DATA ROWS:
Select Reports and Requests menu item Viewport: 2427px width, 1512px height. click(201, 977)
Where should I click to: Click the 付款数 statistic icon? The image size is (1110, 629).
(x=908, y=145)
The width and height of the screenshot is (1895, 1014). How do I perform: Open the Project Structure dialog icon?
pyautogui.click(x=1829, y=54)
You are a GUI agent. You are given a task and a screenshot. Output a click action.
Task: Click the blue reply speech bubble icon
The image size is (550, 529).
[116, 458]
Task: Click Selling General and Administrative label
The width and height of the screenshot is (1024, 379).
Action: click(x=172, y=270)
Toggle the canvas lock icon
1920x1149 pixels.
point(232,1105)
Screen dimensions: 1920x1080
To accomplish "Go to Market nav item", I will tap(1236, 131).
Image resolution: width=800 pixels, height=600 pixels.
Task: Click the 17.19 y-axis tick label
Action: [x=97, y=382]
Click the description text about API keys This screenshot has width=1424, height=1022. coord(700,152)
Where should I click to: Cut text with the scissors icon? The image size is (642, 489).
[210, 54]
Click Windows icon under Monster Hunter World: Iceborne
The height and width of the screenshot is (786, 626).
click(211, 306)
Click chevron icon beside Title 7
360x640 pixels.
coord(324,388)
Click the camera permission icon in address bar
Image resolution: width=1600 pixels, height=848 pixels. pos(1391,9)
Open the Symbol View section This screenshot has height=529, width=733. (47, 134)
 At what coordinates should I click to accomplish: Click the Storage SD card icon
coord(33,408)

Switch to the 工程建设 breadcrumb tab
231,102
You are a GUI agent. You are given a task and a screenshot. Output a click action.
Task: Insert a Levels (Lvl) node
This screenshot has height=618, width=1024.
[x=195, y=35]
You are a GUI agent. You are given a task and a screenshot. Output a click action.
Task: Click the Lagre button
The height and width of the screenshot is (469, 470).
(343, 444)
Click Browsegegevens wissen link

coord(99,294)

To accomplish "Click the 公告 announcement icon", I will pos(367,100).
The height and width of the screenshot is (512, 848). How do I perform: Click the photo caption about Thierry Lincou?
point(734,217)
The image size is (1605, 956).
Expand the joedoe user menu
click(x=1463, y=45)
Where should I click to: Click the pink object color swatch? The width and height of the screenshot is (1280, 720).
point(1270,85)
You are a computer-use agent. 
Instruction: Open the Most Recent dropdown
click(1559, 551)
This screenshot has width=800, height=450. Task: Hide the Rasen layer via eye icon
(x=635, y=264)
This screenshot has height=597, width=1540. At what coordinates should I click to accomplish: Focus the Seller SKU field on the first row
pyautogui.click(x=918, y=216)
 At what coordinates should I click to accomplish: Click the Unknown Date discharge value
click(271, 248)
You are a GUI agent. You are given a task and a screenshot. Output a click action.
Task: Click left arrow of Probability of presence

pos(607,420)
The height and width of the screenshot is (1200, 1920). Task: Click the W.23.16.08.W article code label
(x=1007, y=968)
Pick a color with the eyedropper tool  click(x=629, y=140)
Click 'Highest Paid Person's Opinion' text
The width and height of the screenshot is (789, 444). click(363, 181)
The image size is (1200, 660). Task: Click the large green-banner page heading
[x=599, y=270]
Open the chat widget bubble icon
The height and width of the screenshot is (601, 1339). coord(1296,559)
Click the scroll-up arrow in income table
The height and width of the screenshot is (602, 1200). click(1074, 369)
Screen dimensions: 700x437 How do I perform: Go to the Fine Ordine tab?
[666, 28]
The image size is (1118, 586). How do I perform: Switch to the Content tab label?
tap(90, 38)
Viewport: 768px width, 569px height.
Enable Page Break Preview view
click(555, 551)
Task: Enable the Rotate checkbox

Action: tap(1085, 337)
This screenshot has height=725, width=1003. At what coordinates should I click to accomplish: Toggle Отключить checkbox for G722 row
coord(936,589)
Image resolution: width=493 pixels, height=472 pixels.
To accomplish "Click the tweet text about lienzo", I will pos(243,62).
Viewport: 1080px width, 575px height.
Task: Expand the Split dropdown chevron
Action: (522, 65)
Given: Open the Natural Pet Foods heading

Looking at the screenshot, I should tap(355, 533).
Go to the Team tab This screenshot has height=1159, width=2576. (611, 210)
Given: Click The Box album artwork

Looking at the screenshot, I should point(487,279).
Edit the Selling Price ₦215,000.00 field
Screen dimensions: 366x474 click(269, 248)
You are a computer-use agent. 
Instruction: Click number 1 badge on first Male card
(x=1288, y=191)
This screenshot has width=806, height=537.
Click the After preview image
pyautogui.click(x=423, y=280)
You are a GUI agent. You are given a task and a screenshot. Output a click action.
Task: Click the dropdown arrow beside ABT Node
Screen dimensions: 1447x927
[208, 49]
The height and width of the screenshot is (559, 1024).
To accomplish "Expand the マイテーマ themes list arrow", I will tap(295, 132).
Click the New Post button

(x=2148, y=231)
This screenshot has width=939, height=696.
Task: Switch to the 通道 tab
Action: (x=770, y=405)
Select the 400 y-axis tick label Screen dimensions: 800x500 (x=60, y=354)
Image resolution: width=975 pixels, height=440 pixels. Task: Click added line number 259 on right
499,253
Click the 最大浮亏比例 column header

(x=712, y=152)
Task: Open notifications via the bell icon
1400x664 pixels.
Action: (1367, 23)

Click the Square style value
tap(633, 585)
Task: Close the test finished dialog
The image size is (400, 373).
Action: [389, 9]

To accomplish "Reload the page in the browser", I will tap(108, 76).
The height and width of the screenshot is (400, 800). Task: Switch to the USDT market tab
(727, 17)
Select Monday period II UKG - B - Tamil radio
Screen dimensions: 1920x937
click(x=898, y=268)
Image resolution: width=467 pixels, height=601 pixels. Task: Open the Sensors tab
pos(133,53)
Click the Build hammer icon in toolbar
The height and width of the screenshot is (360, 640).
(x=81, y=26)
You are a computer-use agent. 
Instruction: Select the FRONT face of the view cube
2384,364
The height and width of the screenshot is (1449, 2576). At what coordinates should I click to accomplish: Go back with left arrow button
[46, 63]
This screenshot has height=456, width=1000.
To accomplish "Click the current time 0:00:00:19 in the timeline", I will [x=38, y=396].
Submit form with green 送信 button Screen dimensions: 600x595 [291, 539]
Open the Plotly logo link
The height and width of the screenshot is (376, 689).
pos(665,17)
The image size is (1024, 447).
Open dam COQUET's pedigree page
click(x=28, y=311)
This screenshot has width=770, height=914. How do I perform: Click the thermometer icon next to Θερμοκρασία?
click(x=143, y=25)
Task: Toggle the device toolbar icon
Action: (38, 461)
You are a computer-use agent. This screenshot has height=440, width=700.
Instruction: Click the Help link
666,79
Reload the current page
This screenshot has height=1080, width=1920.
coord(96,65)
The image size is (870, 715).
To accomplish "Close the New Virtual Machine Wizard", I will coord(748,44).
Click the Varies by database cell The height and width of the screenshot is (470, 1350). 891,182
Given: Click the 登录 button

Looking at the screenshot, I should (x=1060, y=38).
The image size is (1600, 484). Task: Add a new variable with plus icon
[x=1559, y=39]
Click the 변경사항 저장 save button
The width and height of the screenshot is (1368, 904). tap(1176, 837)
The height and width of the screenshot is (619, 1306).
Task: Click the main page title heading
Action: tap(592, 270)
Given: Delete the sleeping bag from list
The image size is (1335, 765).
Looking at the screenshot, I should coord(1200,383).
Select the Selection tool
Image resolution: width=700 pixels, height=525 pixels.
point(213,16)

TASK GOAL: Rewrite all of the data above, changing "GUI agent" to "desktop agent" wherever it appears and leaving every other word unchanged.

TASK RESULT:
Select Reports and Requests menu item Viewport: 2427px width, 1512px height. click(201, 977)
Where should I click to: Click the 付款数 statistic icon? The image size is (1110, 629).
(x=908, y=145)
The width and height of the screenshot is (1895, 1014). How do I perform: Open the Project Structure dialog icon?
pyautogui.click(x=1829, y=54)
You are a desktop agent. You are given a task and a screenshot. Output a click action.
Task: Click the blue reply speech bubble icon
The image size is (550, 529).
[116, 458]
Task: Click Selling General and Administrative label
The width and height of the screenshot is (1024, 379).
Action: click(x=172, y=270)
Toggle the canvas lock icon
1920x1149 pixels.
point(232,1105)
Screen dimensions: 1920x1080
To accomplish "Go to Market nav item", I will tap(1236, 131).
Image resolution: width=800 pixels, height=600 pixels.
Task: Click the 17.19 y-axis tick label
Action: [x=97, y=382]
Click the description text about API keys This screenshot has width=1424, height=1022. coord(700,152)
Where should I click to: Cut text with the scissors icon? The image size is (642, 489).
[210, 54]
Click Windows icon under Monster Hunter World: Iceborne
The height and width of the screenshot is (786, 626).
click(211, 306)
Click chevron icon beside Title 7
360x640 pixels.
coord(324,388)
Click the camera permission icon in address bar
Image resolution: width=1600 pixels, height=848 pixels. pos(1391,9)
Open the Symbol View section This screenshot has height=529, width=733. (47, 134)
 At what coordinates should I click to accomplish: Click the Storage SD card icon
coord(33,408)

Switch to the 工程建设 breadcrumb tab
231,102
You are a desktop agent. You are given a task and a screenshot. Output a click action.
Task: Insert a Levels (Lvl) node
This screenshot has height=618, width=1024.
[x=195, y=35]
You are a desktop agent. You are given a task and a screenshot. Output a click action.
Task: Click the Lagre button
The height and width of the screenshot is (469, 470).
(343, 444)
Click Browsegegevens wissen link

coord(99,294)

To accomplish "Click the 公告 announcement icon", I will pos(367,100).
The height and width of the screenshot is (512, 848). How do I perform: Click the photo caption about Thierry Lincou?
point(734,217)
The image size is (1605, 956).
Expand the joedoe user menu
click(x=1463, y=45)
Where should I click to: Click the pink object color swatch? The width and height of the screenshot is (1280, 720).
point(1270,85)
You are a computer-use agent. 
Instruction: Open the Most Recent dropdown
click(1559, 551)
This screenshot has width=800, height=450. Task: Hide the Rasen layer via eye icon
(x=635, y=264)
This screenshot has height=597, width=1540. At what coordinates should I click to accomplish: Focus the Seller SKU field on the first row
pyautogui.click(x=918, y=216)
 At what coordinates should I click to accomplish: Click the Unknown Date discharge value
click(271, 248)
You are a desktop agent. You are given a task and a screenshot. Output a click action.
Task: Click left arrow of Probability of presence

pos(607,420)
The height and width of the screenshot is (1200, 1920). Task: Click the W.23.16.08.W article code label
(x=1007, y=968)
Pick a color with the eyedropper tool  click(x=629, y=140)
Click 'Highest Paid Person's Opinion' text
The width and height of the screenshot is (789, 444). click(363, 181)
The image size is (1200, 660). Task: Click the large green-banner page heading
[x=599, y=270]
Open the chat widget bubble icon
The height and width of the screenshot is (601, 1339). coord(1296,559)
Click the scroll-up arrow in income table
The height and width of the screenshot is (602, 1200). click(1074, 369)
Screen dimensions: 700x437 How do I perform: Go to the Fine Ordine tab?
[666, 28]
The image size is (1118, 586). How do I perform: Switch to the Content tab label?
tap(90, 38)
Viewport: 768px width, 569px height.
Enable Page Break Preview view
click(555, 551)
Task: Enable the Rotate checkbox

Action: tap(1085, 337)
This screenshot has height=725, width=1003. At what coordinates should I click to accomplish: Toggle Отключить checkbox for G722 row
coord(936,589)
Image resolution: width=493 pixels, height=472 pixels.
To accomplish "Click the tweet text about lienzo", I will pos(243,62).
Viewport: 1080px width, 575px height.
Task: Expand the Split dropdown chevron
Action: (522, 65)
Given: Open the Natural Pet Foods heading

Looking at the screenshot, I should tap(355, 533).
Go to the Team tab This screenshot has height=1159, width=2576. (611, 210)
Given: Click The Box album artwork

Looking at the screenshot, I should point(487,279).
Edit the Selling Price ₦215,000.00 field
Screen dimensions: 366x474 click(269, 248)
You are a computer-use agent. 
Instruction: Click number 1 badge on first Male card
(x=1288, y=191)
This screenshot has width=806, height=537.
Click the After preview image
pyautogui.click(x=423, y=280)
You are a desktop agent. You are given a task and a screenshot. Output a click action.
Task: Click the dropdown arrow beside ABT Node
Screen dimensions: 1447x927
[208, 49]
The height and width of the screenshot is (559, 1024).
To accomplish "Expand the マイテーマ themes list arrow", I will tap(295, 132).
Click the New Post button

(x=2148, y=231)
This screenshot has width=939, height=696.
Task: Switch to the 通道 tab
Action: (x=770, y=405)
Select the 400 y-axis tick label Screen dimensions: 800x500 (x=60, y=354)
Image resolution: width=975 pixels, height=440 pixels. Task: Click added line number 259 on right
499,253
Click the 最大浮亏比例 column header

(x=712, y=152)
Task: Open notifications via the bell icon
1400x664 pixels.
Action: (1367, 23)

Click the Square style value
tap(633, 585)
Task: Close the test finished dialog
The image size is (400, 373).
Action: [389, 9]

To accomplish "Reload the page in the browser", I will tap(108, 76).
The height and width of the screenshot is (400, 800). Task: Switch to the USDT market tab
(727, 17)
Select Monday period II UKG - B - Tamil radio
Screen dimensions: 1920x937
click(x=898, y=268)
Image resolution: width=467 pixels, height=601 pixels. Task: Open the Sensors tab
pos(133,53)
Click the Build hammer icon in toolbar
The height and width of the screenshot is (360, 640).
(x=81, y=26)
You are a computer-use agent. 
Instruction: Select the FRONT face of the view cube
2384,364
The height and width of the screenshot is (1449, 2576). At what coordinates should I click to accomplish: Go back with left arrow button
[46, 63]
This screenshot has height=456, width=1000.
To accomplish "Click the current time 0:00:00:19 in the timeline", I will [x=38, y=396].
Submit form with green 送信 button Screen dimensions: 600x595 [291, 539]
Open the Plotly logo link
The height and width of the screenshot is (376, 689).
pos(665,17)
The image size is (1024, 447).
Open dam COQUET's pedigree page
click(x=28, y=311)
This screenshot has width=770, height=914. How do I perform: Click the thermometer icon next to Θερμοκρασία?
click(x=143, y=25)
Task: Toggle the device toolbar icon
Action: (38, 461)
You are a computer-use agent. This screenshot has height=440, width=700.
Instruction: Click the Help link
666,79
Reload the current page
This screenshot has height=1080, width=1920.
coord(96,65)
The image size is (870, 715).
To accomplish "Close the New Virtual Machine Wizard", I will coord(748,44).
Click the Varies by database cell The height and width of the screenshot is (470, 1350). 891,182
Given: Click the 登录 button

Looking at the screenshot, I should (x=1060, y=38).
The image size is (1600, 484). Task: Add a new variable with plus icon
[x=1559, y=39]
Click the 변경사항 저장 save button
The width and height of the screenshot is (1368, 904). tap(1176, 837)
The height and width of the screenshot is (619, 1306).
Task: Click the main page title heading
Action: tap(592, 270)
Given: Delete the sleeping bag from list
The image size is (1335, 765).
Looking at the screenshot, I should coord(1200,383).
Select the Selection tool
Image resolution: width=700 pixels, height=525 pixels.
point(213,16)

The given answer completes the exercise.